Las puertas se abrieron hacia una sala tan grande como lo era todo en Pellegrin, iluminada tanto por varios tragaluces como por una buena cantidad de antorchas, Pellegrin no era tan cosmopolita como Artemia y en ella no vivían elfos, por lo que la magia y sus luces no eran conocidas allí. Estaba prácticamente vacía salvo por un trono elevado en su centro donde una mujer apenas mayor que Bestenar; delgada y menuda como una niña; de piel pálida que contrastaba con el bronce de su pueblo; un cabello que de tan rojo uno podía confundirla con otra antorcha; vestida con una blanca túnica sin apenas adornos, los miraba con una sonrisa tan amplia como lo era todo en la ciudad. Su cara cubierta con un notorio maquillaje de labios rojo sangre, sombras tan oscuras como la misma noche y pestañas tan largas como para destacar en aquel rostro ya de por sí llamativo. Bebía vino de una copa de cristal que sostenía en una mano cubierta de anillos de oro. Se levantó efusiva mientras las pesadas puertas se cerraban detrás de ellos. Caminó hacia lady Mera.

—¡Meraxes! ¿Qué haces tú aquí? ¡Hace casi doscientos años que no te veía!

—¡Papi! —dijo Eri, tirando del pantalón de su padre —¡Esa señora tiene fuego! ¡Es un príncipe dragón!

La mujer levantó una mano en un gesto autoritario, pero cuando habló, su voz era suave, condescendiente. La sorpresa y una mezcla de miedo y precaución pareció congelar a todos los presentes.

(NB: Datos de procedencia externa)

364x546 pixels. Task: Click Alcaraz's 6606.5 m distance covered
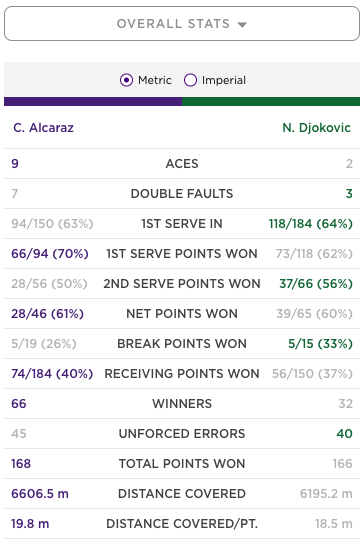[40, 493]
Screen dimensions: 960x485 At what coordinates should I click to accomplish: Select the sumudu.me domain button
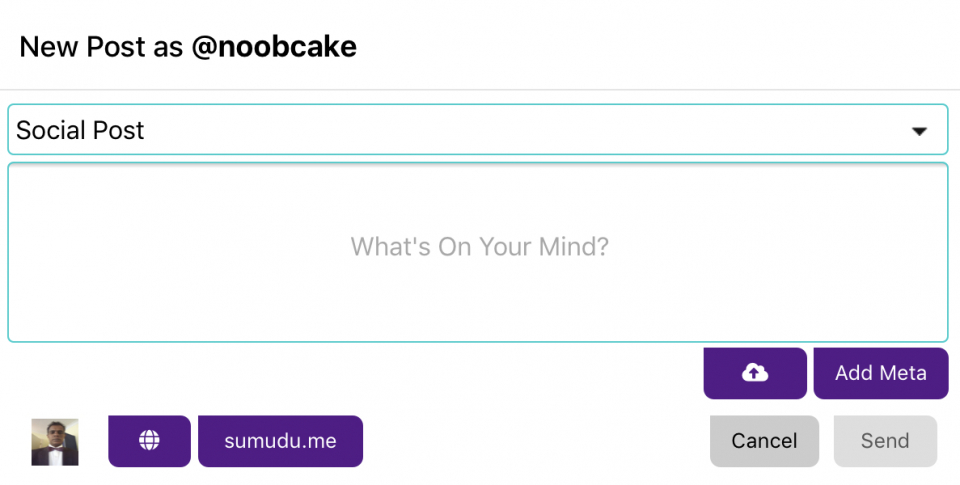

—Por favor, señores, no nos pongamos nerviosos, esta sala es lo bastante grande para que pueda volver a mi cuerpo, pero no queremos eso, los hice traer para hablar. Oregdor, querido, por favor manda que traigan una mesa y algo de beber a mi hermana y a su familia.

—¿Qué magia es esta? —el hijo del embajador habló con muestras igualmente evidentes de miedo y orgullo —yo no obedezco a ningún dragón, menos a uno que le quite la vida a mi reina.

—Oh dios de la arena, torpe de mí, es verdad, ustedes no lo sabían. Yo siempre he sido su reina, desde el día de su nacimiento, pero temo que la historia será para después —la reina se le acercó a Oregdor con movimientos lascivos, pero sutiles —ahora, ¿Puedes por favor hacer que traigan lo que pedí?

Los ojos de la mujer brillaron en un rojo tan intenso como su cabello, y Oregdor pareció otra persona, asintió y se fue a cumplir el encargo sin decir palabra.

Meraxes pareció despertar súbitamente cuando por fin habló.

—Príncipe rojo... yo... no...

—Oh tranquila, Meraxes, no estoy enfadada contigo por abandonarme, has servido mejor a mis propósitos protegiendo a mi hermanita. Dime ¿Fuiste tú de verdad quién mató a Blanco? Dicen mis espías que fue todo un espectáculo.

—Ese fui yo —dijo Frey, poniéndose entre la mujer que había confesado ser un dragón y todos los demás, sobreponiéndose al estupor general.

—Oh, ya veo, el matadragones, estoy honrada de conocerte —le hablaba con un tono suave, pero un rostro amenazador, la sonrisa de perfectos dientes como perlas no tenía colmillos, pero aún daba la impresión de que fuera a devorar a alguien —en verdad lamento que las cosas se dieran así, esperaba mantener la fachada un tiempo más, pero cuando Jamdar me escribió diciéndome que vendrían en persona supe que tarde o temprano lo descubrirían. Pero escúchenme, hablo sin parar de mí misma cuando tenemos asuntos importantes que atender. Miren ahí viene ya el pequeño Ori con el ajuar, por favor, pónganse cómodos, y no tengan miedo, especialmente tú mi querida hermanita, créanme, vamos a llevarnos muy bien.